Quick reference table for nearby Sr(OH)2 concentrations
Students often want to know how sensitive pH is to concentration changes near the target value. The next table gives realistic textbook calculations for a few nearby concentrations of Sr(OH)2, assuming complete dissociation and 25°C.
| Sr(OH)2 concentration (M) | [OH-] = 2C (M) | pOH | pH | Interpretation |
|---|---|---|---|---|
| 1.0 × 10-4 | 2.0 × 10-4 | 3.699 | 10.301 | Mildly basic compared with stronger lab solutions |
| 5.0 × 10-4 | 1.0 × 10-3 | 3.000 | 11.000 | Convenient benchmark value for practice |
| 1.3 × 10-3 | 2.6 × 10-3 | 2.585 | 11.415 | Your target example |
| 2.0 × 10-3 | 4.0 × 10-3 | 2.398 | 11.602 | Moderately stronger basic solution |
| 1.0 × 10-2 | 2.0 × 10-2 | 1.699 | 12.301 | Strongly basic classroom example |
Common mistakes when solving this problem
1. Forgetting the stoichiometric coefficient of hydroxide
The single biggest mistake is using 1.3 × 10-3 M directly as [OH–]. That would be correct for NaOH or KOH, but not for Sr(OH)2. Since Sr(OH)2 releases two hydroxides, you must multiply by 2.
2. Mixing up pH and pOH
Another frequent error is calculating -log(2.6 × 10-3) and calling that the pH. It is actually the pOH. Once you have pOH, subtract from 14 to get pH under standard conditions.
3. Losing the negative exponent in scientific notation
1.3 × 10-3 equals 0.0013, not 1300 and not 0.13. Errors in scientific notation produce huge pH mistakes because of the logarithm.
4. Rounding too early
If you round [OH–] or pOH too aggressively in an early step, the final pH can shift slightly. Keep a few extra digits during intermediate calculations, then round your final answer based on the precision expected by your course or lab.
Exam strategy for strong base pH calculations
If you see a strong base formula and need pH quickly, use this checklist:
- Identify how many OH– ions each formula unit releases.
- Multiply the base molarity by that stoichiometric number.
- Take the negative log to find pOH.
- Subtract from 14 to get pH at 25°C.
This pattern is fast, reliable, and works for the majority of introductory chemistry questions involving soluble strong bases.

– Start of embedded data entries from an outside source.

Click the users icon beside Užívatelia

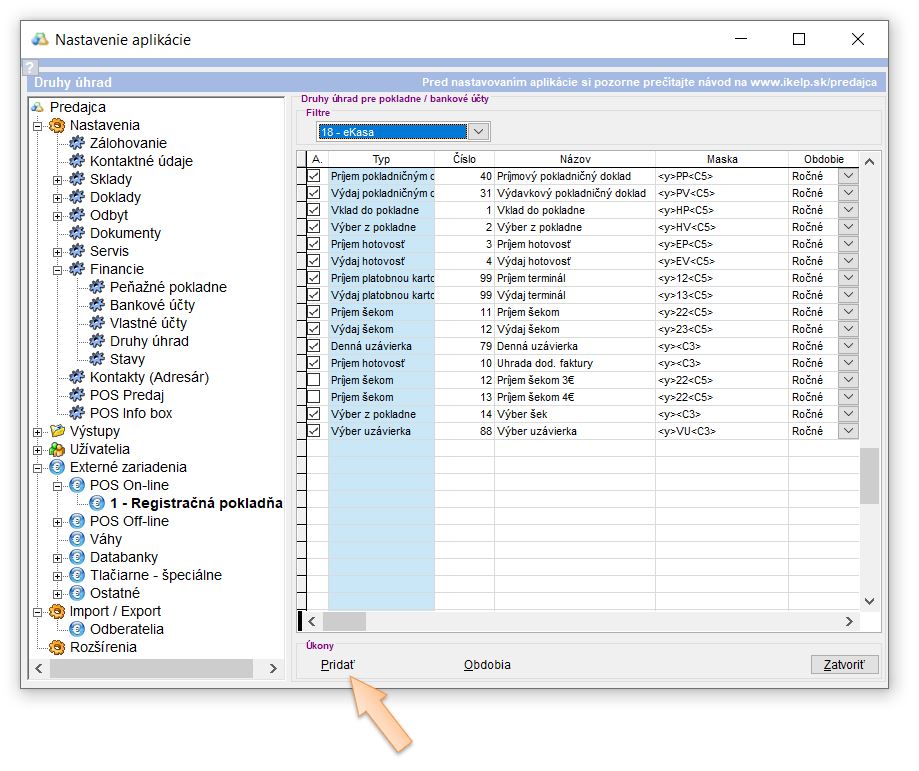click(x=57, y=449)
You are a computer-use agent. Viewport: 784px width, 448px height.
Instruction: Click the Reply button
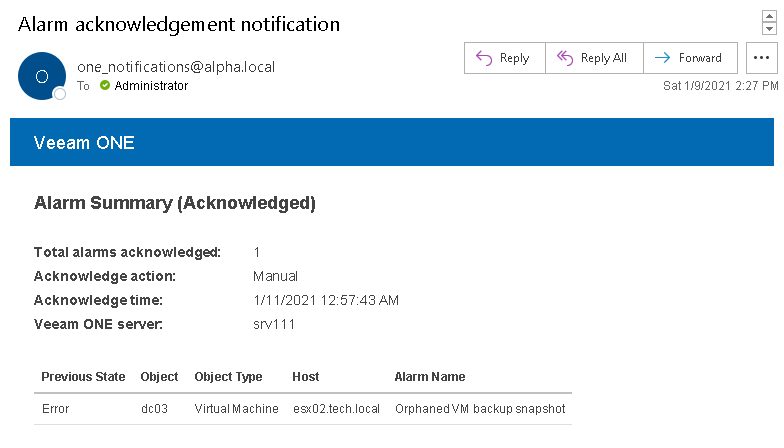point(504,58)
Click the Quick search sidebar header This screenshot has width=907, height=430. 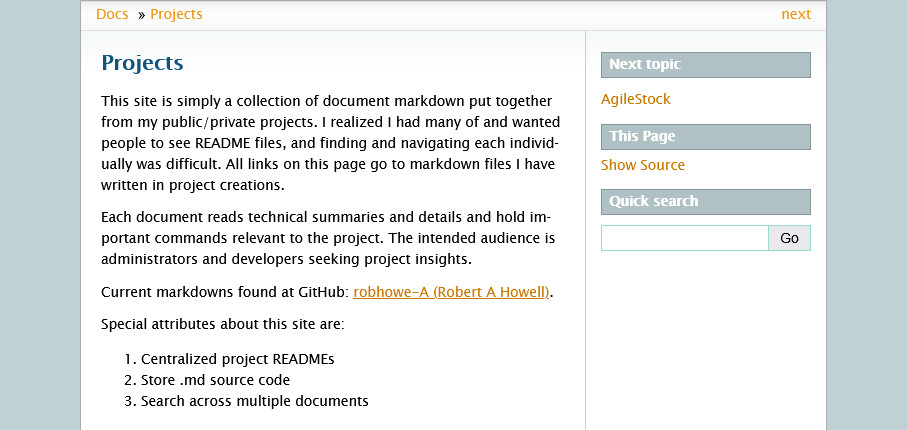click(x=705, y=202)
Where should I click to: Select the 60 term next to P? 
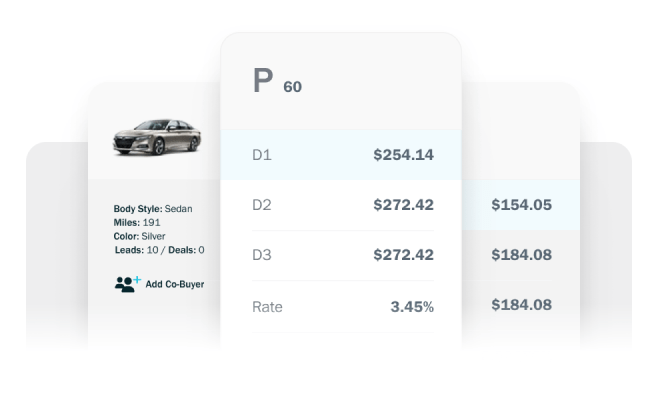coord(292,87)
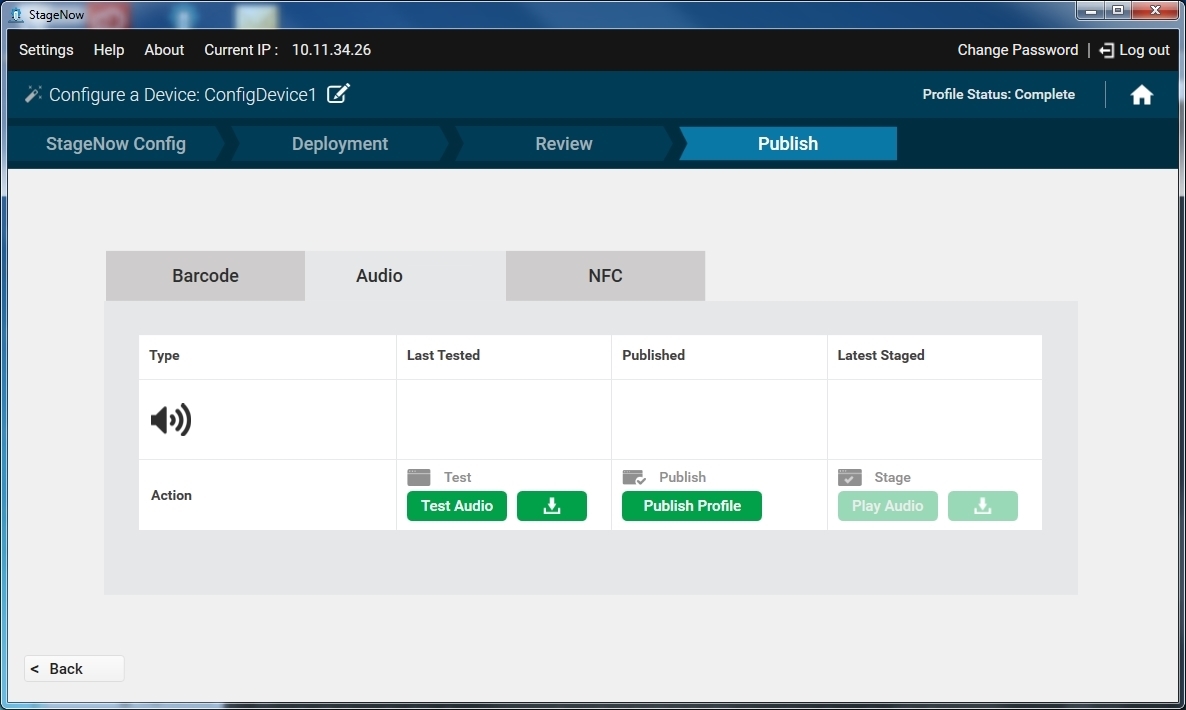Click the edit pencil icon beside ConfigDevice1

pyautogui.click(x=339, y=94)
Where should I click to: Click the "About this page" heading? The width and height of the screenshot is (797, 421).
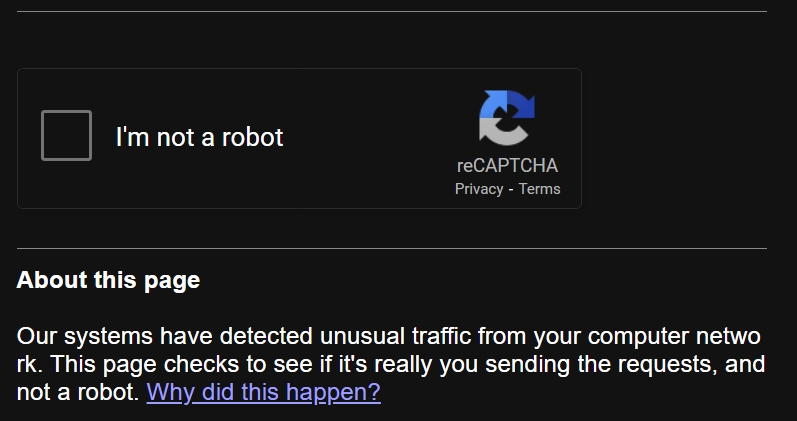pyautogui.click(x=108, y=281)
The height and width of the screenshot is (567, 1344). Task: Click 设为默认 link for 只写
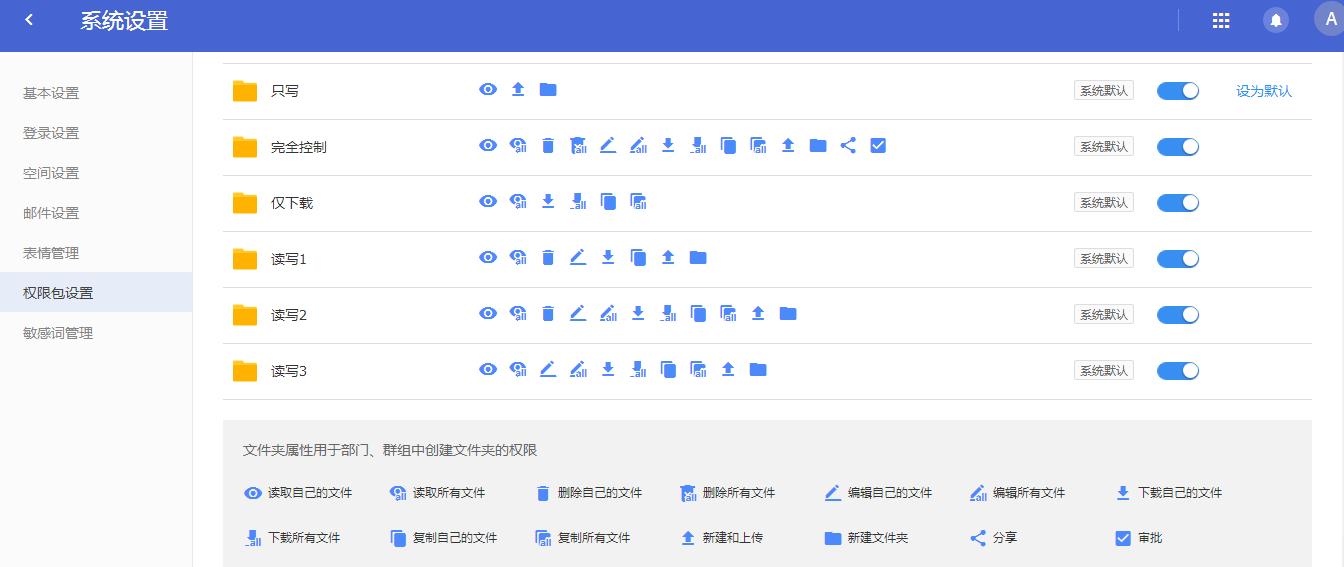point(1263,91)

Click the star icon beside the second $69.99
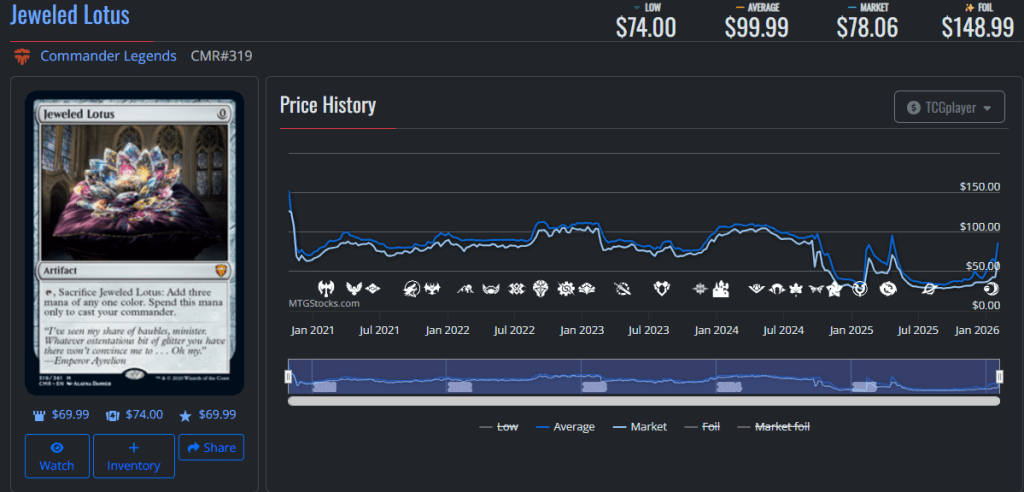click(x=186, y=415)
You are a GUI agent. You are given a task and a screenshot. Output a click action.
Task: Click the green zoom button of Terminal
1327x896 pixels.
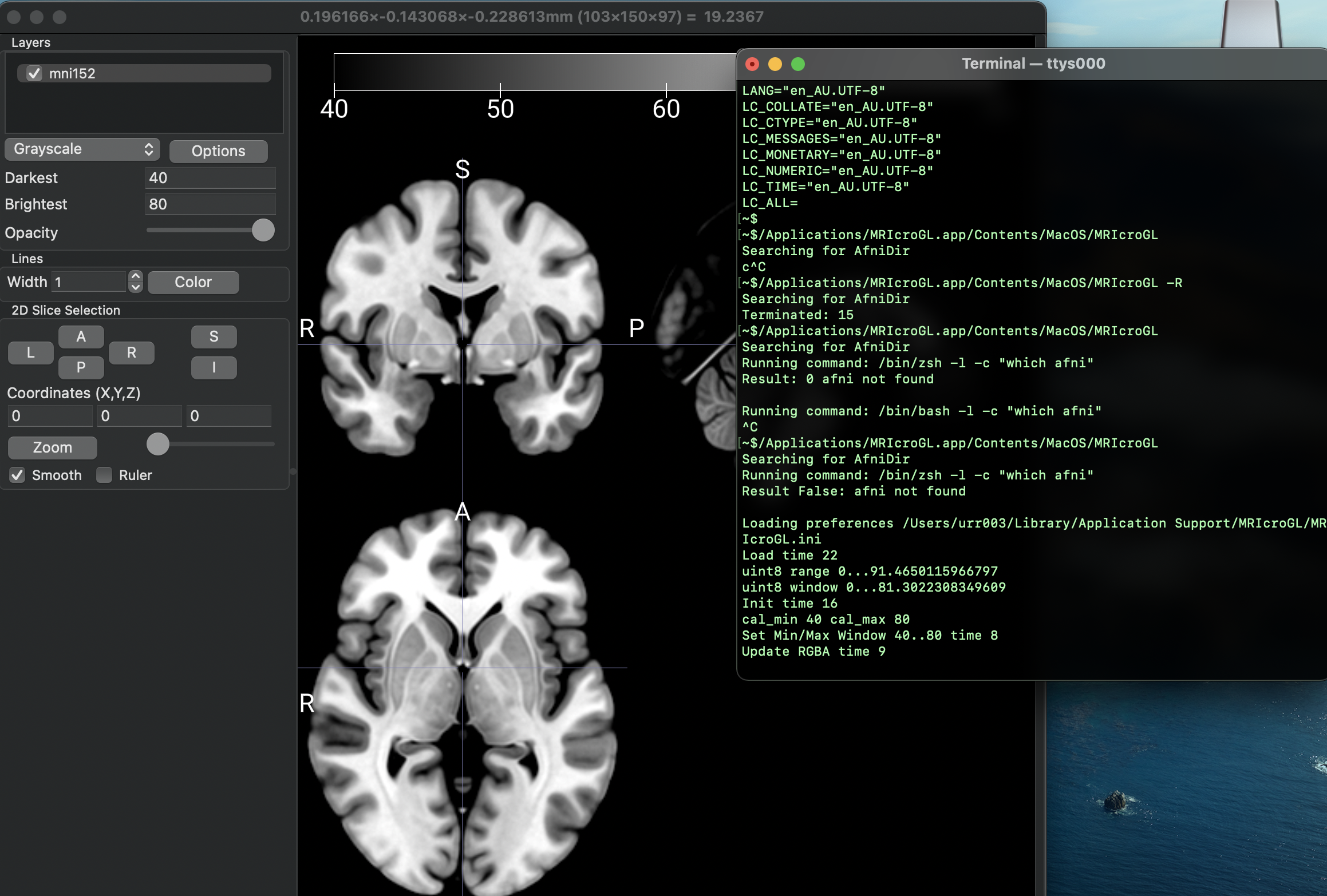point(797,64)

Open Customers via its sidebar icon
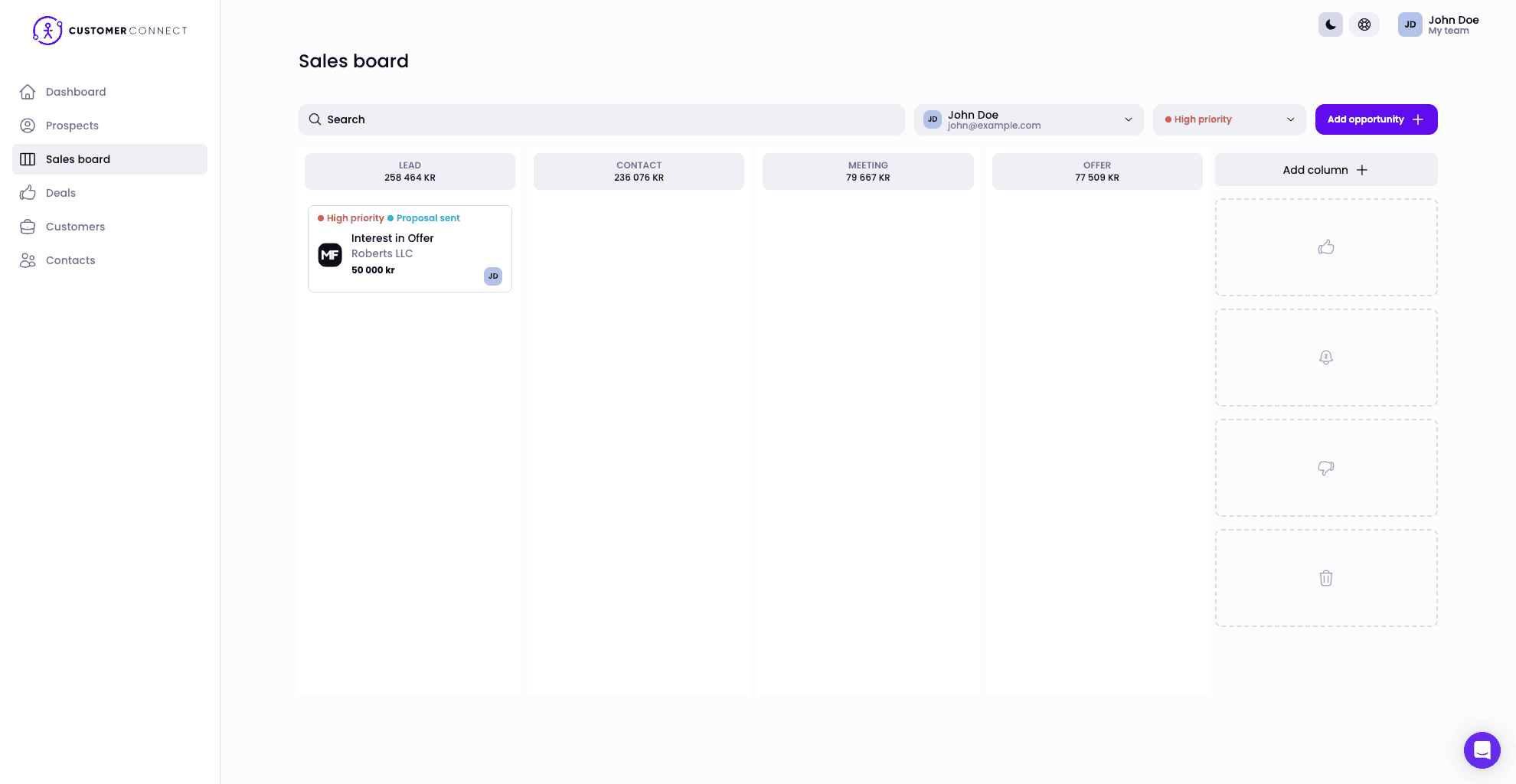[28, 226]
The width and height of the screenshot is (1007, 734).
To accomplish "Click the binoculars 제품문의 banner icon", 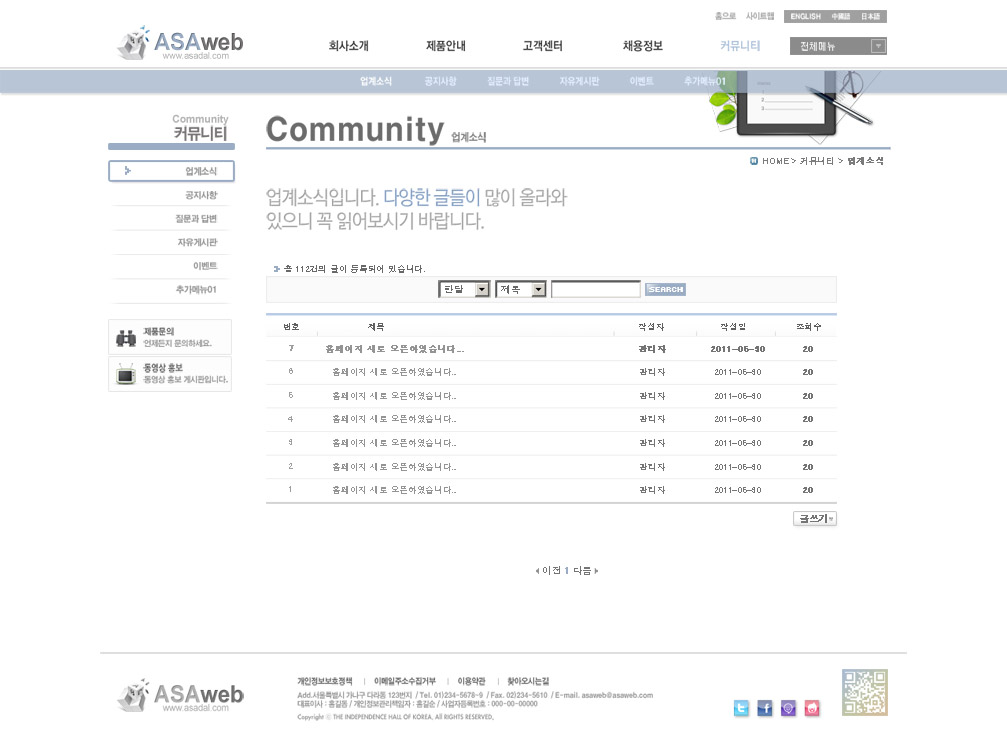I will [x=126, y=338].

How this relates to real water quality and laboratory work
In pure academic exercises, pH calculations are often idealized and assume complete dissociation, no activity corrections, and standard temperature. In real environmental and industrial systems, pH measurement can be affected by ionic strength, temperature, dissolved gases, instrumentation, and calibration quality. Even so, the classroom framework remains essential because it establishes the stoichiometric and logarithmic principles behind acid-base behavior.
Government and university resources consistently emphasize that pH is a key indicator of chemical conditions in water and that significant pH shifts influence biological and chemical processes. If you want broader context beyond the math, these authoritative resources are useful:
Final takeaway
To calculate pH for 1.3 × 10-3 M Sr(OH)2, remember that the compound is a strong base and contributes two hydroxide ions per formula unit. Multiply the concentration by 2 to get [OH–] = 2.6 × 10-3 M, calculate pOH ≈ 2.585, and then convert to pH ≈ 11.415. If you can consistently identify the dissociation stoichiometry first, you will solve these problems accurately and much faster.